Il 5 dicembre scorso ha avuto luogo presso il Lawrence Livermore National Laboratory (LLNL) in California un esperimento definito da subito come una svolta epocale nella ricerca sulla fusione nucleare. Un contenitore cilindrico con all’interno una piccola capsula sferica costituita da un guscio contenente deuterio e trizio, elementi fondamentali per ottenere una reazione nucleare, è stato bombardato da 192 fasci laser. Questi, impattando sul guscio, lo hanno trasformato in plasma, gas che è stato in grado di comprimere i due elementi raggiungendo temperatura e pressione ideali per innescare la reazione. L’esperimento era già stato ripetuto centinaia di volte, ma ora si è ottenuta più energia di quella che i laser avevano depositato, con un guadagno di circa 1,5 mega joule. Cerchiamo di capire perché questo è veramente un momento storico.
Cos’è e come funziona la fusione nucleare?
La fusione è la reazione nucleare che avviene naturalmente nelle stelle come il Sole e che richiede particolari condizioni, difficili da raggiungere sulla Terra. I due nuclei degli elementi dell’esperimento (deuterio e trizio), a temperatura e pressioni elevate, fondono formando nuclei di elementi più pesanti come l’elio. Ciò è seguito da un rilascio di energia: questa è la parte che ha per decenni interessato gli scienziati catturati dall’idea di generare “energia infinita” tramite questo processo. La reazione nucleare opposta è detta fissione ed è quella attualmente utilizzata negli impianti di produzione nucleare. Questa prevede la disintegrazione di nuclei pesanti in frammenti minori, segue a ciò il rilascio di neutroni che, se messi in condizione, possono innescare una reazione a catena (quella che viene cercata all’interno dei reattori nucleari).
Questione ambientale e sicurezza
La fissione è di per sé già estremamente efficiente: produce grandi quantità di energia, rilascia quantità irrisorie di scorie (anche quelle di terzo livello,ovvero con tempo di decadimento più lungo, sono stoccabili e tendono ad esaurire la loro radioattività in tempi brevi) e non produce gas serra, bensì solo vapore acqueo.
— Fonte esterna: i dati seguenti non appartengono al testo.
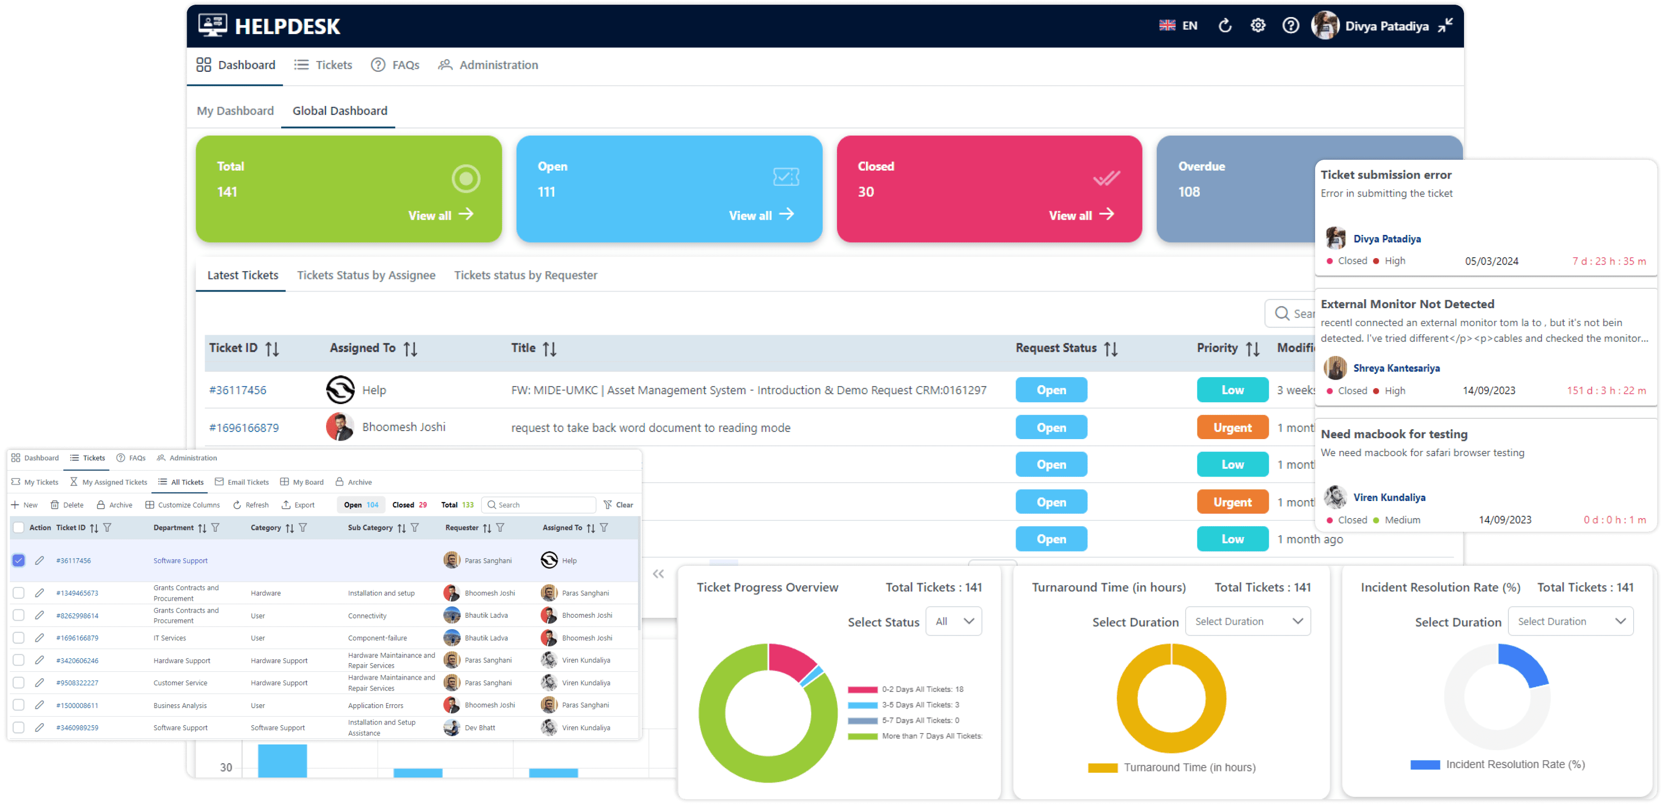The image size is (1662, 804).
Task: Click the Department column filter funnel icon
Action: [x=215, y=528]
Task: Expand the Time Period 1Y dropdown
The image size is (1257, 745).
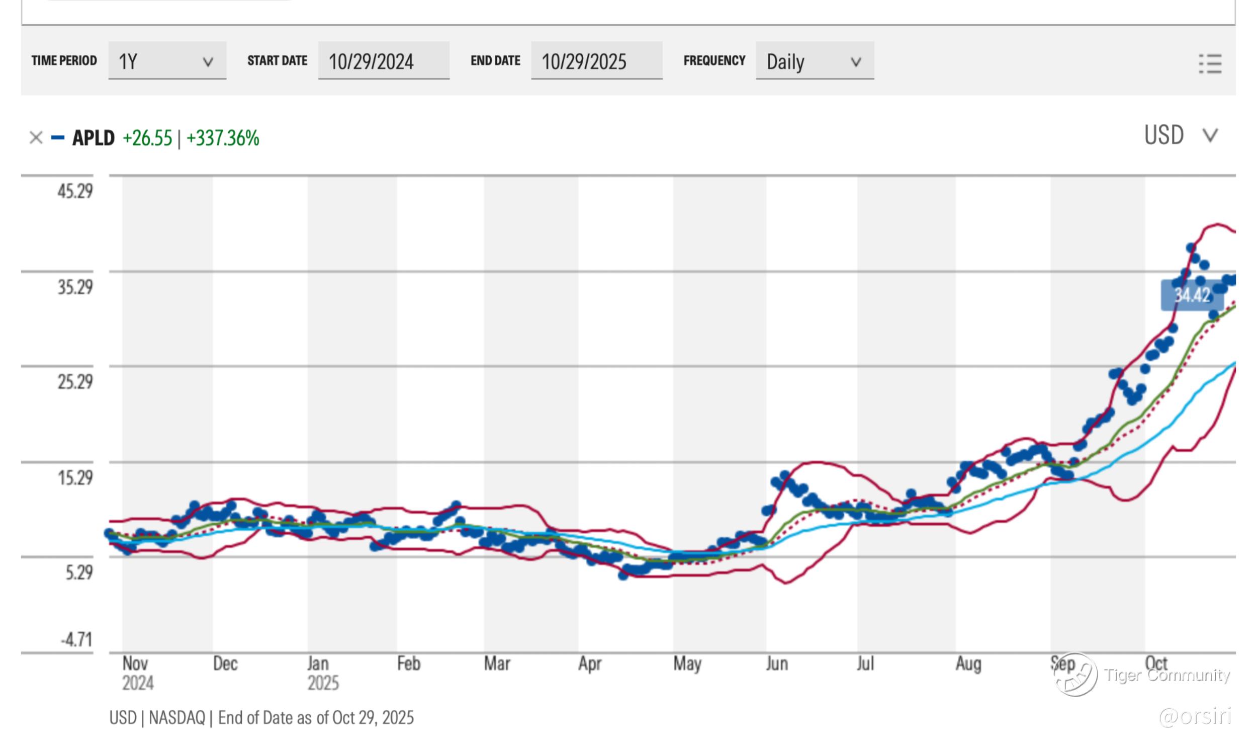Action: [x=166, y=61]
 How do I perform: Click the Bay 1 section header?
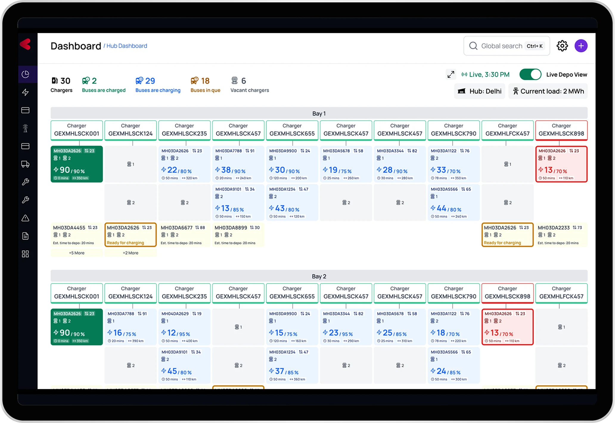click(319, 113)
Tutto ciò è solo destinato a migliorare in un mondo nel quale la maggior parte dei reattori sono ormai di II e III generazione, con lo sguardo rivolto verso lo sviluppo della IV, che andrà ad utilizzare sistemi di raffreddamento a metalli liquidi e neutroni veloci. Così è atteso un aumento drastico dell’efficienza oltre che della sicurezza, dettata da standard sempre più rigidi. Questo è il contesto al quale andrebbe ad aggiungersi la fusione nucleare che, dal canto suo, può generare fino a quattro volte l’energia di un processo di fissione, anche lei senza produrre gas serra e soprattutto garantendo un carico base in modo continuativo.
Finanziamento e tempistiche della ricerca
Purtroppo, però, bisogna essere realisti circa tutte queste buone notizie: la ricerca sulla fusione nucleare è incredibilmente dispendiosa a livello di risorse umane ed economiche, richiede dunque finanziamenti continui e grandi sforzi diplomatici internazionali. Solo l’esperimento del LLNL ha richiesto 3.5 mld di dollari e il risultato è solo l’inizio di qualcosa di ancora più difficile da raggiungere. Gli scienziati coinvolti rivelano che siamo ancora distanti qualche decennio dalla possibilità di vedere un impianto che sfrutti la fusione nucleare. Nel mentre l’ITER, progetto internazionale per la ricerca sulla fusione nucleare, ha riscontrato numerosi problemi diplomatici negli ultimi mesi. Il progetto ha raccolto finanziamenti per 44 mld di euro, il 50% dei quali dall’Europa. Scoppiata la guerra in Ucraina, era sorta una problematica circa la presenza della Russia, valida per il 9% dei fondi e per circa 50 ingegneri. Tuttavia anche volendo gli stati partecipanti non avrebbero potuto escludere in alcun modo il paese, non essendo una mossa simile prevista dagli accordi. Dunque il progetto è andato avanti, sebbene affannato dalle sanzioni alla Russia che hanno reso il trasporto di materiali e attrezzature da Mosca alla Francia molto più lento e burocratico.